Sotto accusa, infatti, ci sono Eugenio Rainone, 49enne quale co-amministratore della società "Rcm Costruzioni srl" aggiudicataria della gara, e poi il 73enne Claudio Paccanaro ex amministratore unico del “Consorzio Stabile Alveare Network” e infine Vincenzo Cintura, 52enne palermitano dipendente del consorzio: l'accusa nei loro confronti è di essersi adoperati «con mezzi fraudolenti per turbare la regolarità della procedura ad evidenza pubblica diaffidamento dei lavori» e «con intese e collusioni» avrebbero indotto alcune società appartenenti al Consorzio Stabile Alveare Network a negare il proprio consenso affinchè la società concorrente «Doronzo Infrastrutture» potesse utilizzare il proprio volume di affari grazie all'istituto del cosiddetto «avvalimento». L'indagine dei militari, coordinata all'epoca dal pm Maria Grazia Anastasia, infatti, nasce proprio da un esposto della Doronzo srl che dopo essersi classificata prima è stata esclusa dall'Autorità Portuale sulla base di una serie di documenti prodotti, secondo l'accusa, dalla Rcm. In sostanza, la Doronzo srl, aveva indicato il consorzio come una sorta di partner per raggiungere quei requisiti richiesti dal bando e che da sola la società non avrebbe potuto raggiungere. Per gli investigatori dell'Arma, i tre imputati avrebbero sostanzialmente convinto i vertici di alcune società consorziate a rifiutare quell'accordo per impedire l'aggiudicazione. Nelle carte dell'inchiesta, i carabinieri del Nucleo Investigativo di Taranto scrivono che, in parole povere, l'obiettivo degli indagati era «screditare, nei confronti dell'Autorità di Sistema Portuale di Taranto», il Consorzio Stabile Alveare Network in modo da rendere inutilizzabile l'avvalimento e quindi estromettere Doronzo Infrastrutture. Azioni che avrebbero prodotto i loro risultati dato che l'Autorità Portuale di Taranto, sarebbe stata indotta in errore al punto «da sottrarre - si legge nei documenti dell'inchiesta - l'assegnazione dell'appalto al legittimo assegnatario, che dalle procedure di gara risultava essere la Doronzo Costruzioni, per affidarlo alla Rcm Costruzioni».

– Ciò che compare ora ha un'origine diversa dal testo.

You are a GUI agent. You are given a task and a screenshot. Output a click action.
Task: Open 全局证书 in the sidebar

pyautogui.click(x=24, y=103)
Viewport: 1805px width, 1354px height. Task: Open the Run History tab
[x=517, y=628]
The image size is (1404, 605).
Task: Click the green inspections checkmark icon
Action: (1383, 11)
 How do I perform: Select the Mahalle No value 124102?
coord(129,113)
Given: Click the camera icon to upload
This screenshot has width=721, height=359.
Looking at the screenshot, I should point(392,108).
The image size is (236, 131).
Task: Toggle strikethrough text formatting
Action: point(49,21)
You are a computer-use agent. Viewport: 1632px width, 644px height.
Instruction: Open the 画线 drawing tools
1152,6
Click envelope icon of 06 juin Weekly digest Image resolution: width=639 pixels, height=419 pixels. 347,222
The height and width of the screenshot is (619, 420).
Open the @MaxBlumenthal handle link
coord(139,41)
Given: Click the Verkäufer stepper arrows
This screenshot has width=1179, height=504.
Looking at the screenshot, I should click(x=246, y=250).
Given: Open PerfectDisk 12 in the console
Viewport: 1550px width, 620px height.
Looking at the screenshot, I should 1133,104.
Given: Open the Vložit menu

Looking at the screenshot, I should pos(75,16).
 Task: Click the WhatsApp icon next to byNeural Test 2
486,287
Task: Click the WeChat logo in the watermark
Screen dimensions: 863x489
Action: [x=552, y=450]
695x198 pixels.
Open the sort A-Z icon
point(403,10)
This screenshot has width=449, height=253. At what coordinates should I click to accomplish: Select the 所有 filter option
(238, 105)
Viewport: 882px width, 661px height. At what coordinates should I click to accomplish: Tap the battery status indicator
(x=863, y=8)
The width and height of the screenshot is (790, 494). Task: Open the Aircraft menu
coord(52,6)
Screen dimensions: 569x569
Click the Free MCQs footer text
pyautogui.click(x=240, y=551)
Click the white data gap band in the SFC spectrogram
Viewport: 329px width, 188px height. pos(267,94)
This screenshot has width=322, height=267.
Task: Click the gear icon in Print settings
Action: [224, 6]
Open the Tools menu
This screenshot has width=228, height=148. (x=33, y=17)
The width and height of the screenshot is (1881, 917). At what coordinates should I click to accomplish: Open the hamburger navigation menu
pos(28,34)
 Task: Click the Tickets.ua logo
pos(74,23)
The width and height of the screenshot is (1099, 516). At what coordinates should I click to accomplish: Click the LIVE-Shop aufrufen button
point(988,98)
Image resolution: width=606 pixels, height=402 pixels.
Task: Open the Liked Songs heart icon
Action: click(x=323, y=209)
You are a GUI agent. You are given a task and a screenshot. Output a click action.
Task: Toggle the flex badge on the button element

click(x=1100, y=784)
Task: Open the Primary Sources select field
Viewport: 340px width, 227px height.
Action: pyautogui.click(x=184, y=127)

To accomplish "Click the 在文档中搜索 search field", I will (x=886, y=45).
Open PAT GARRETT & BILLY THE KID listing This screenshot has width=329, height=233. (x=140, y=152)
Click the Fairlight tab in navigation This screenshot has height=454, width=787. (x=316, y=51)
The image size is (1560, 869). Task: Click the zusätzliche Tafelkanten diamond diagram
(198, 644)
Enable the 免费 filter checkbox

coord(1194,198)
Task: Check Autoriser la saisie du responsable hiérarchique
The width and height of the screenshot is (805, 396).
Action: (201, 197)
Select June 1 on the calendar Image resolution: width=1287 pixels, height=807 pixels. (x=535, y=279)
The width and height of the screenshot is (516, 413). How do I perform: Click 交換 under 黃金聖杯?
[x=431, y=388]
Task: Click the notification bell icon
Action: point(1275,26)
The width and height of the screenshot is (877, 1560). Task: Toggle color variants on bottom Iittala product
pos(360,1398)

L'obiettivo, come detto, secondo l'accusa sarebbe stato raggiunto con il raggiro dei vertici di tre società consorziate che una volta interrogate dai militari dell'Arma hanno spiegato i dettagli della vicenda e solo con il senno di poi hanno compreso quale fosse realmente l'obiettivo delle richieste che gli venivano poste da Rainone, da Paccarato oppure da Cintura. Gli autori hanno tessuto le fila per «veicolare i contenziosi tra il Consorzio Stabile Alveare Network ed alcune società consorziate per minare la credibilità ed attendibilità dello stesso agli occhi della Stazione Appaltante costituita presso l'Autorità di Sistema Portuale del Mar Ionio, condizionandone la libertà di giudizio, nell'assegnazione dell'appalto bandito». Danneggiare l'immagine di affidabilità del consorzio, di conseguenza «ledeva – scrivono ancora gli inquirenti - l'interesse legittimo, tanto della Doronzo Infrastrutture che della Pubblica Amministrazione, in vantaggio della Rcm Costruzioni».